Marketing automation tools that can help you track the effectiveness of your email marketing efforts include Marketo, Oracle Eloqua, Salesforce Pardot, Mailingboss and HubSpot. Though each of these tools provides slightly different capabilities, they all enable you to track useful metrics. (You may have goals set already, but if you don’t, you can also use these metrics to help set future goals.)
Here are some common metrics to track your B2B email marketing campaign:
- Open rate — This metric tracks the number of times your email was opened in recipients’ inboxes.
- Time spent on email (email open time) — Some metrics track the amount of time readers spend with your email. For instance, a reader may open your email, spend two seconds looking at it, and move on. Then again, a reader may spend 10 seconds or more actually reading your email. Knowing how much time a reader spends with your email can help you adjust your email strategy for future campaigns.

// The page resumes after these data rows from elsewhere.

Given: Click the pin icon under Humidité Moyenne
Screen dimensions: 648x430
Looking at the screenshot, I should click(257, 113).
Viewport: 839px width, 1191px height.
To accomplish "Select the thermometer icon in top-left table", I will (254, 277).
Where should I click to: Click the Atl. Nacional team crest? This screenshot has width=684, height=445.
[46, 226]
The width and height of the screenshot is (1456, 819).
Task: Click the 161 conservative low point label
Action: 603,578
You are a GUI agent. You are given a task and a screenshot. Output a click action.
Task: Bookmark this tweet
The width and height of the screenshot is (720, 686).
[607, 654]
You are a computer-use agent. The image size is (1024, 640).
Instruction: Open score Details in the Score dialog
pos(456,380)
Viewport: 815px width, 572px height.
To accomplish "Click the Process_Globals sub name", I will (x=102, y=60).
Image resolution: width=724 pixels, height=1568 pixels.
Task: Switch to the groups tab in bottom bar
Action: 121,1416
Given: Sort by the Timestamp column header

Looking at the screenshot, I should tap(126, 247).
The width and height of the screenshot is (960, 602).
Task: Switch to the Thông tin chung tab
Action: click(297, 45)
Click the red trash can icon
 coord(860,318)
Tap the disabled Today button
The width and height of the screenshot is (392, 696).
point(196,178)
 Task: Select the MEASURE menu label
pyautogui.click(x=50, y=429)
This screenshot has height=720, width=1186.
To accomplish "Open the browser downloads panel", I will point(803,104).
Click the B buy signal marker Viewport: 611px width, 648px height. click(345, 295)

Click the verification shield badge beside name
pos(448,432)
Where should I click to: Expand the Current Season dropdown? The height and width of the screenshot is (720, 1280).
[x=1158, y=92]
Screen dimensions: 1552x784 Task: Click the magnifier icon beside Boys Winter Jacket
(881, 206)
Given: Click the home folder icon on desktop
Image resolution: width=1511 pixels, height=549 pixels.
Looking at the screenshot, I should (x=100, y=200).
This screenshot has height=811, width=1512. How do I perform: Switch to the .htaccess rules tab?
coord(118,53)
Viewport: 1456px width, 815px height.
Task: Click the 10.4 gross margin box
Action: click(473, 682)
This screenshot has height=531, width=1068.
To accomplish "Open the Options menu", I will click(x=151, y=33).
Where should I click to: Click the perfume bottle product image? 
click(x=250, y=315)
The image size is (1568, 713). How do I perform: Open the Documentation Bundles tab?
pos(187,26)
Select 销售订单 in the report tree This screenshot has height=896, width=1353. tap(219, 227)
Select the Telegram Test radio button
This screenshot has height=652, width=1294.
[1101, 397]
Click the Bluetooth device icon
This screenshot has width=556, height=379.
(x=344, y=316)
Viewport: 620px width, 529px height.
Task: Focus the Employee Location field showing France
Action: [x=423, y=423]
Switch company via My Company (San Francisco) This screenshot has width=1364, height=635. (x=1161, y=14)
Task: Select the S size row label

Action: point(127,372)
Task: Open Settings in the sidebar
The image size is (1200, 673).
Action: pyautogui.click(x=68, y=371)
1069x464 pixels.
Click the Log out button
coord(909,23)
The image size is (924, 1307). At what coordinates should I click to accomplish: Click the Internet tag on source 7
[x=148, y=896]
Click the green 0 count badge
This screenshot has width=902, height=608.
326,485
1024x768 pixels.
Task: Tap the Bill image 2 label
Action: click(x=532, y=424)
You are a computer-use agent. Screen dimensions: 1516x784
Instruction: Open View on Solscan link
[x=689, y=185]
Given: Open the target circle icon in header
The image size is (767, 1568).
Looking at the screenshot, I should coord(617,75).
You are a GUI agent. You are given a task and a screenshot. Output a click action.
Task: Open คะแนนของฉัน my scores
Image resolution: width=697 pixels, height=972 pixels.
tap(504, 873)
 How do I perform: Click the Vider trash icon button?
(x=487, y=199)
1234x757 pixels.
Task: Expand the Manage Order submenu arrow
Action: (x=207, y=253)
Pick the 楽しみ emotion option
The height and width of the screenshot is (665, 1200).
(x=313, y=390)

- Click-through rate — This takes you a step deeper into metrics than the open rate. Your readers may be opening your email but never clicking links or the CTA. The click-through rate tells you how many readers clicked a specific link in your email in ratio to how many just opened the email.
- Time spent on landing page — Someone may click a link, but that’s only part of the journey. You want to see if people are reading the information on your landing page. If they leave immediately, you may need to make some tweaks. Your landing page may not be delivering on the promise in your email.
- Forwards — This lets you see how often your email was forwarded by your recipients. Forwarded emails are often a sign that your content is compelling enough for your readers to want to share it out with their own networks.
If you have a large contact list, try splitting your list into two for an A/B test. Then you can send unique emails to each group to test performance. While you can test many things (subject lines, CTA language or design, messaging, and offerings), it’s best to test only one thing at a time. For instance, if you’re testing the CTA button color, don’t also change the CTA language and/or the subject line. Use your results to optimize your campaign deliverables or help shape future B2B email marketing campaigns.
Execution Plan For Your B2B Email Marketing
So now you know what is B2B email marketing, what is the next execution plan? Coming up next…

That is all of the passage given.